Der Hessische Rundfunk verteidigt Matthias Matussek als „homophob, aber nicht menschenverachtend“. Stimmt, der Publizist ist mustergültig tolerant.

Die fleischgewordene Toleranz: Matthias Matussek. Bild: dpa

D ie „Themenwoche Toleranz“ der ARD samt angeschlossener Anstalten sorgte bereits im Vorfeld mit ihrer Werbekampagne für reichlich Unmut. Eine Posterserie, die Ressentiments gegenüber gesellschaftlich marginalisierten Gruppen in Frageform referierte, wurde breit rezipiert, kritisiert und auch veralbert.

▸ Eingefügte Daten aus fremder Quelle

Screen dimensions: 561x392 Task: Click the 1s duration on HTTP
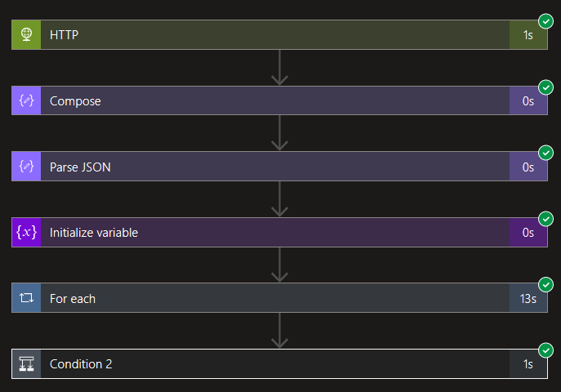(528, 35)
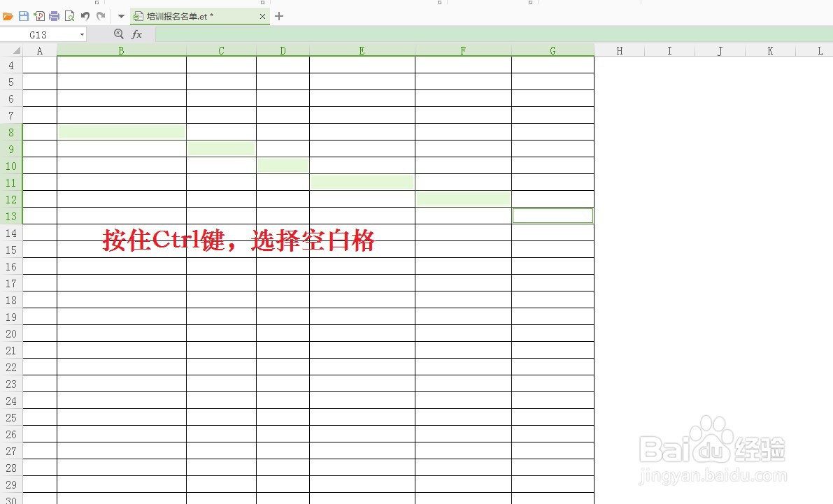Export the document to PDF
The width and height of the screenshot is (833, 504).
[x=38, y=15]
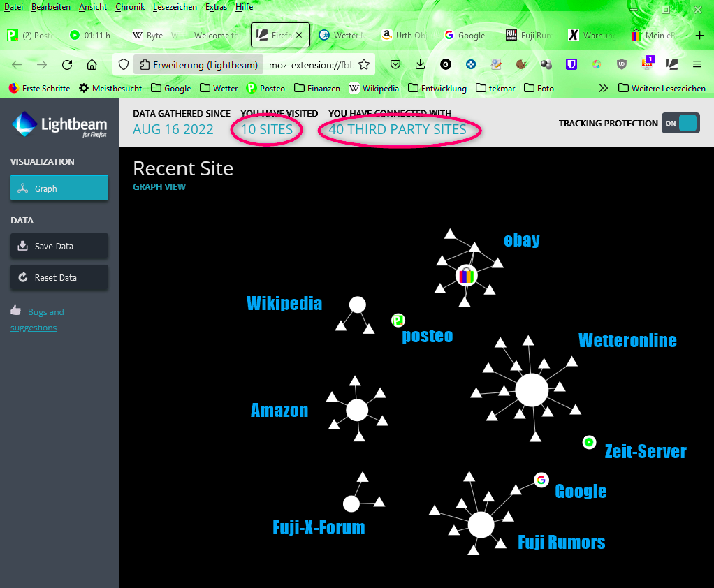Open the Firefox hamburger application menu
The width and height of the screenshot is (714, 588).
tap(697, 64)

Einer der Höhepunkte der Themenwoche jedoch schlägt die Werbekampagne noch um Längen. In einer Diskussionsrunde des Hessischen Rundfunks (HR) bekam auch der bekennend homophobe Krawallkolumnist Matthias Matussek eine gebührenfinanzierte Plattform geboten.

Für diesen Gast fordert der HR in Person des Redaktionsleiters Meinhard Schmidt-Degenhard in einem offenen Chat nach der Sendung – welch Ironie! – Toleranz ein. „Herr Matussek [...] ist ein pointiert argumentierender, aber kein unreflektiert hetzender Zeitgenosse. Wir sollten doch so fair und tolerant miteinander umgehen, dass auch ein Matussek bei uns vorkommen kann.“

Nehmt das, ihr miesen Müslilesben mit Migrationshintergrund! Ihr müsst doch selber erst einmal tolerant sein! Später gelingt Schmidt-Degenhard sogar noch das Kunststück, dem gegenüber Matussek formulierten Vorwurf der Menschenverachtung zu begegnen: „Wenn Herr Matussek sich als homophob bezeichnet, so ist das seine persönliche Selbsteinschätzung – aber meines Wissens ist Homophobie nicht zwangsläufig menschenverachtend.“

Matussek ist überlegen

Jemand, der homosexuelle Partnerschaften defizitär nennt (keine Kinder!), kann das also tun, ohne die in solchen Partnerschaften lebenden Menschen zu demütigen. Ausgezeichnet. Das Andere ist zwar weniger richtig als das Eigene, wird aber nicht verachtet. Natürlich ist Matussek überlegen in seiner genormten heterosexuellen Welt, glaubt aber zum Beispiel „nicht, dass die [homosexuelle] Veranlagung Sünde wäre.“

Matussek hat nichts gegen Schwule und es braucht auch keine Absolution für das perverse Treiben, nur ein bisschen weniger Aufdringlichkeit. Matussek hat nichts gegen Schwule, nur öffentlich küssen sollten sie sich vielleicht nicht. Und anfassen, also anfassen sollen sie ihn auch nicht bitteschön. Das ist doch nicht zuviel verlangt. Und Matussek hat wirklich nichts gegen Schwule, diese defizitären, aber ansonsten gleichwertigen Menschen.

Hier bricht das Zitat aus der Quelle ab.